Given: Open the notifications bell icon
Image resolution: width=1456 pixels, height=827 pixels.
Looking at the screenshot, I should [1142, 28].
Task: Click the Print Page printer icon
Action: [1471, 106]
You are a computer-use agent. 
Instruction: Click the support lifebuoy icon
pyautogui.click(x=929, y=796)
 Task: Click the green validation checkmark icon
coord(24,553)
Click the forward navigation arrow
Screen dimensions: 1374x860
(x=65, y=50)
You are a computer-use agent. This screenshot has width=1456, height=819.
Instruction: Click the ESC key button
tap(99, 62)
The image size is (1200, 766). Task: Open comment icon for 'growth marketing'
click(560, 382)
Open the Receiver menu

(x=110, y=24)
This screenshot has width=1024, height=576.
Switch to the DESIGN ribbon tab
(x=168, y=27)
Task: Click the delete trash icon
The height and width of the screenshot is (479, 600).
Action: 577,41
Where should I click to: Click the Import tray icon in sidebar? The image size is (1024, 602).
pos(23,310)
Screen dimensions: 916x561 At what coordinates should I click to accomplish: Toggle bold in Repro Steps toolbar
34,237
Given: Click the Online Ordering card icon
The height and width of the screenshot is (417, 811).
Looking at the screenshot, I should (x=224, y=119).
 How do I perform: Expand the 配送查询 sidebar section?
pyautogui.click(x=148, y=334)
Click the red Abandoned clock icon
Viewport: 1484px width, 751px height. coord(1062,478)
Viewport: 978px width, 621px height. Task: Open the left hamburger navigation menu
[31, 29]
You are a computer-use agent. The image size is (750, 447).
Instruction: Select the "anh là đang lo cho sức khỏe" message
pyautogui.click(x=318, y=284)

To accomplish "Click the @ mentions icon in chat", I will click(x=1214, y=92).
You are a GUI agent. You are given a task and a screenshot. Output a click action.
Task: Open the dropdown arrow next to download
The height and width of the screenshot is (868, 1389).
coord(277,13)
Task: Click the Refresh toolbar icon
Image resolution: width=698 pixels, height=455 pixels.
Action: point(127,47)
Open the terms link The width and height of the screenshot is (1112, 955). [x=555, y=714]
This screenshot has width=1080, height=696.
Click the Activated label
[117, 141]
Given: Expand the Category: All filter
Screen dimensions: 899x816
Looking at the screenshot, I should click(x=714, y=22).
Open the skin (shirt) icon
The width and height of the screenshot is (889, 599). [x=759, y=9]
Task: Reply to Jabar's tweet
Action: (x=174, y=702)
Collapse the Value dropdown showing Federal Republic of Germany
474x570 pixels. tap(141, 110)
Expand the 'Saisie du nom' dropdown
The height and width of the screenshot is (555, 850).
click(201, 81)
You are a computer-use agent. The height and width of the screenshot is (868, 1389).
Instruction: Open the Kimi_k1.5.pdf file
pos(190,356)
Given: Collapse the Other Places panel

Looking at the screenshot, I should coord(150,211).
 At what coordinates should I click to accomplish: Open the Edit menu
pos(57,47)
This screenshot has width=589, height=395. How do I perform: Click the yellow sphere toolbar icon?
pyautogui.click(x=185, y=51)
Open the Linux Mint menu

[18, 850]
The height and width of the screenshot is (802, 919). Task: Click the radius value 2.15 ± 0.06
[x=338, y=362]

## What to produce
From the entries above, write out only the lines starting at the line that holds "Instruction: Click the support lifebuoy icon" and ending at the line that holds "You are a computer-use agent. This", keeping both and matching them exactly.

## Response box
Instruction: Click the support lifebuoy icon
pyautogui.click(x=929, y=796)
 Task: Click the green validation checkmark icon
coord(24,553)
Click the forward navigation arrow
Screen dimensions: 1374x860
(x=65, y=50)
You are a computer-use agent. This screenshot has width=1456, height=819.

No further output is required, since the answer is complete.